Отец решил, что каждый год фабрика будет предоставлять мне месячный отпуск. В первый раз я провел его в Англии: с ранних лет я был вскормлен английскими поэтами и романистами, чувствовал свое близкое с ними родство и хотел получше узнать язык. Я поместил в одной лондонской газете объявление, в котором просил взять на пансион молодого француза. Пришла добрая сотня ответов. Я остановился на вдове, которая жила под Ричмондом, на Темзе, и имела трех дочерей шестнадцати, восемнадцати и двадцати лет. Это мое первое пребывание в Англии напоминало пьесу итальянской комедии или главу о семействе мистера Микобера[78].
Моя хозяйка миссис Д. была вдовой учителя танцев, происходившего из добропорядочной нормандской семьи; в наследство ей он оставил одно честное имя. Когда я жил у нее, единственный доход семьи, похоже, составляли именно те тридцать шиллингов, которые я выплачивал еженедельно. На эти деньги мы все и должны были жить; поэтому трапеза представляла собой нечто весьма эфемерное, но три сестры, Флоренс, Мэри и Дафна, были очаровательны. Если мне хотелось пойти с одной из них в театр или на речку, я должен был покупать вечернее платье или шляпку, ибо у них ничего не было, но какое это имело значение? Они были молоды и веселы. С ними я смотрел спектакли по первым пьесам Шоу, музыкальные комедии, а на обратном пути мы распевали новые куплеты и песенки Пелисье, которые обожал весь Лондон.
Поначалу я относился ко всем троим беспристрастно и вывозил в свет каждую по очереди, затем старшая, Флоренс, вышла на первый план. Нежная брюнетка со взглядом Мадонны Ботичелли, она вела себя очень смело. Каждый вечер я добирался с ней до Ричмонда, брал лодку, и мы катались по Темзе. Острова на середине реки были окружены ивами. Мы привязывали лодку к одной из них и ложились рядышком на дно. В такой день мы далеко не уплывали.
— Знаете ли вы, — спрашивала Флоренс, — что у нас называется поцелуем бабочки?
Я этого не знал, но выражал полную готовность научиться.
— Что касается меня, то я не люблю французские поцелуи, — говорила с вызовом Флоренс.
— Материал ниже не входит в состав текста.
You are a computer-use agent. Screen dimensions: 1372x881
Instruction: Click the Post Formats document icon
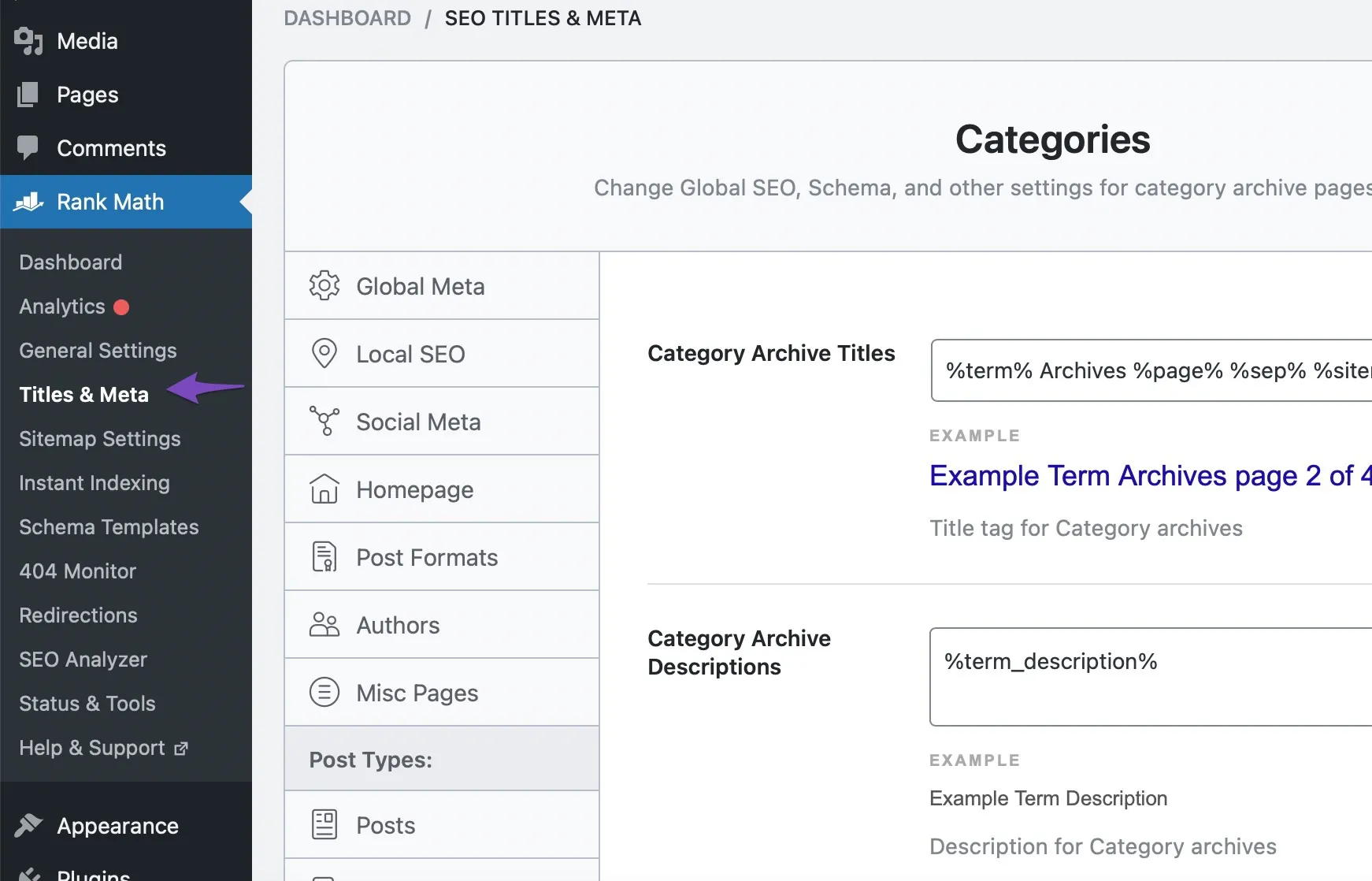tap(324, 556)
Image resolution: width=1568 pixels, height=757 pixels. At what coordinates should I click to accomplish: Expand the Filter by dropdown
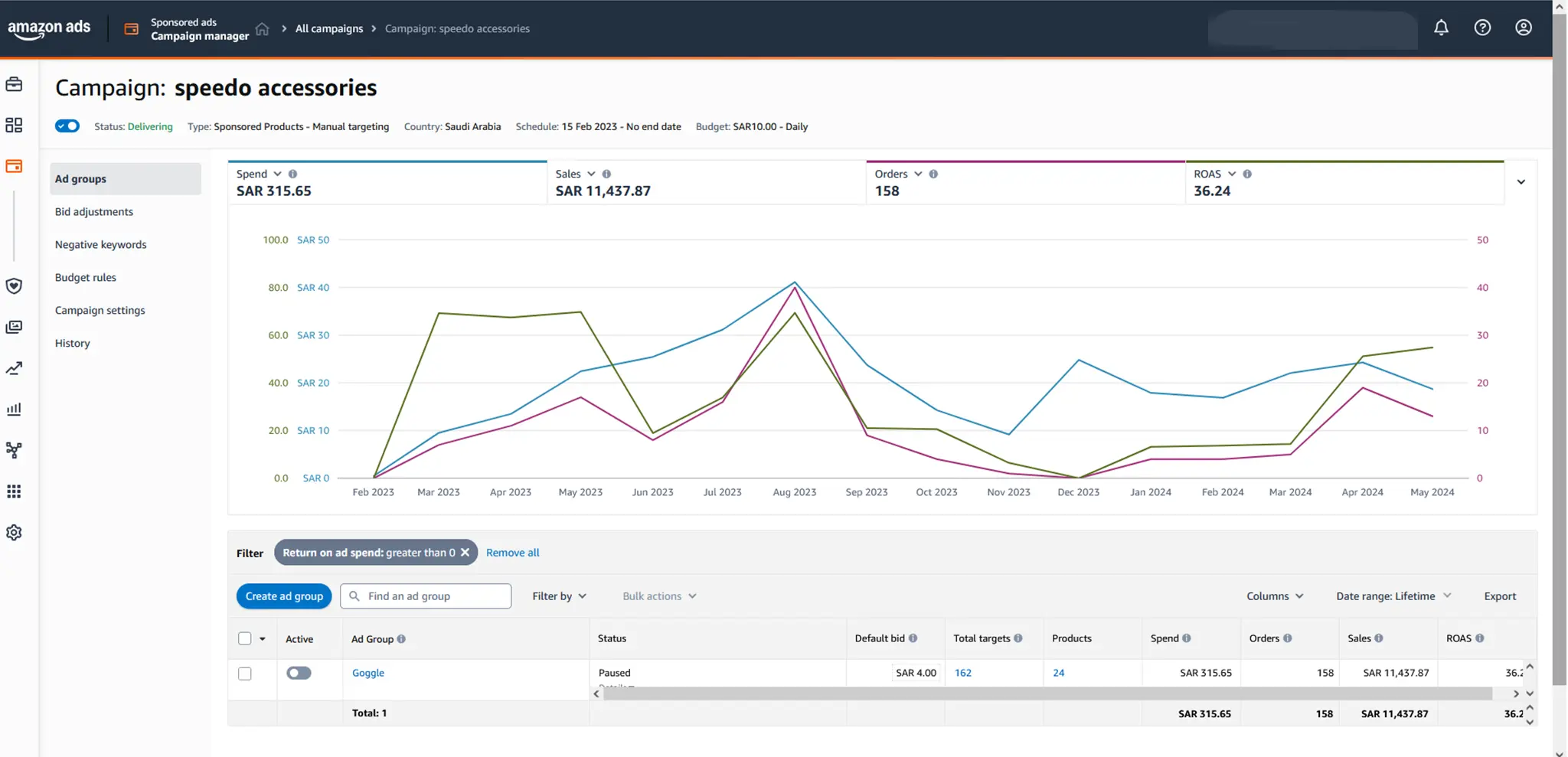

Я пытался ее переубедить. Так протекали часы. Наступал вечер, и из бесчисленных лодок, окружавших острова, доносились взрывы смеха, вздохи и песни. Сколько очаровательных, беспечных дней, «запечатленных на воде», провел я между Ричмондом и Кью, под ивами благословенных островов!
Удовольствия эти были небезопасными; прежде всего надлежало остерегаться прилива, на Темзе очень сильного. Иногда, потеряв счет времени, Флоренс и я забывали отвязать якорную цепь и неожиданно обнаруживали, что уровень воды упал и нос нашей лодки висит в воздухе. Дабы избежать катастрофы, я должен был проползти вдоль всей лодки до носа и высвободить веревку. Наши злоключения забавляли соседние парочки.
Второй опасностью, более серьезной, оказалась любовь. Флоренс уже была невестой одного очень богатого рижского банкира, который в прошлом году жил у вдовы на пансионе. В конце августа она должна была к нему уехать и стать его женой. Я мучительно переживал, что потеряю ее в ближайшее время, но что я мог ей предложить? Когда наступил час разлуки, я пошел провожать ее с матерью и сестрами. В дорожном костюме она была, как сказал бы Стендаль, божественна.
«А почему бы вам не поехать со мной? — предложила Флоренс. — Вы вернетесь во Францию из Риги, и мы будем счастливы еще неделю».
Искушение было сильным, но я дал слово быть на фабрике первого сентября, а к своим обязанностям относился фанатически. Я оторвался от нее и побежал к сходням.